Jill’s engagement ring no longer fits her finger.

She has lost nearly 15 pounds and is down to about 94 pounds. Richard has since bought her a sized-down topaz stone that fits.

Jill’s long coal-black hair has fallen out three separate times after weeks-long chemotherapy treatments.  When it grows back, its thick strands look like tines curling around her small skull.

Each time her hair grows back, it seems softer. Her family likes to run their fingers through it. Even Richard can’t help himself

“It’s so soft,” he says.

“I prefer a treat after it’s touched,” Jill says.

Before her first treatment, Jill’s mother, Debbie, had cut Jill’s hair short in anticipation of her losing it.

“I keep it in my room,” she says.

Like her daughter, Debbie also has lost about 15 pounds.
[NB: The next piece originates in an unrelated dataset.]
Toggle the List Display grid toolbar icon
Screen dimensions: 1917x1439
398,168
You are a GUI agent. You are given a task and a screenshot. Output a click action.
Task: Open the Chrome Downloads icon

“It smells like her,” she says of Jill’s cut hair, “that powder smell. Is that weird?”

“It’s creepy,” Jill says.

Not when seen against everything else Debbie has saved of her daughter’s, including baby books and photo albums containing the pictures of every conceivable moment of her only daughter’s life.

“After the two boys, I wanted a girl,” Debbie says. “Arthur said after this one, that was it. So, when I woke up (after giving birth), and they told me she was a girl, I was jumping off the bed with excitement.”

For a few precious days between the weeks of treatment in Baltimore, Jill comes to her parents’ home in New Jersey.

It’s a cleaner, more sterile home than the one she shared with Richard at Trolley Square. Richard stays with Jill’s family when Jill is there, as do her two brothers when they can get away from work.

They watch movies together, play Texas Hold-em, or putt-putt golf if Jill feels up to going out. If she does go out, she wears a surgical mask over her face to prevent breathing in germs.

Neighbors held a poker fund-raiser for Jill. Richard has held fundraisers at his job, Avenue A-Razor Fish, a Internet marketing company in Philadelphia, where he is a computer programmer. There have been at least two bone marrow drives in New Jersey.

The helicopter ride that took Jill to Johns Hopkins alone cost $10,000. They’re battling the insurance company to pay for it.

Then there’s the cost of the bone marrow transplant. Richard’s insurance will pay up to $250,000 of the $400,000 cost. And that’s only for the first one.

****

Richard’s family is helping sponsor a bone marrow drive at the Jewish Community Center on Garden of Eden Road off Concord Pike on July 18.

In a bone marrow drive, blood type doesn’t matter. The initial test only involves a cheek swab.

Because tissue type is inherited, Jill’s best chance of finding a genetically matched bone-marrow donor lies with those of Eastern-European Jewish ancestry.

“Everything changes from day to day,” Jill says of her health. “The only thing I know is the bone marrow. All else is uncertain.”

Whoever is a match, Jill, who began practicing psychological therapy for a few short months before she was diagnosed,  promises to give him or her free therapy sessions for the rest of their life.

“I thought she would become my daughter after they got married,” says Richard’s mother, Ann Phillips.  “She already is.”

Ann’s son, Aaron Deede, suffered brain damage and paralysis from the chest down six years ago when he lost control of his car driving north on Del. 141 and hit a curb and then a telephone pole.

“In some ways he lost the brother he knew when Aaron had the accident,” Phillips says. “But when Jill got the diagnosis, one of my first thoughts was, these are the two people he was closest to — it wasn’t fair.”

At the hospital, Debbie says that Jill’s illness has been devastating.

“You think you have everything figured out, and in one second everything changes,” she says. “You wake up one morning terrified of what’s going to happen next.”

It’s like looking into a long tunnel, her father Arthur says. “You don’t know if there’s a light. It’s very dark.”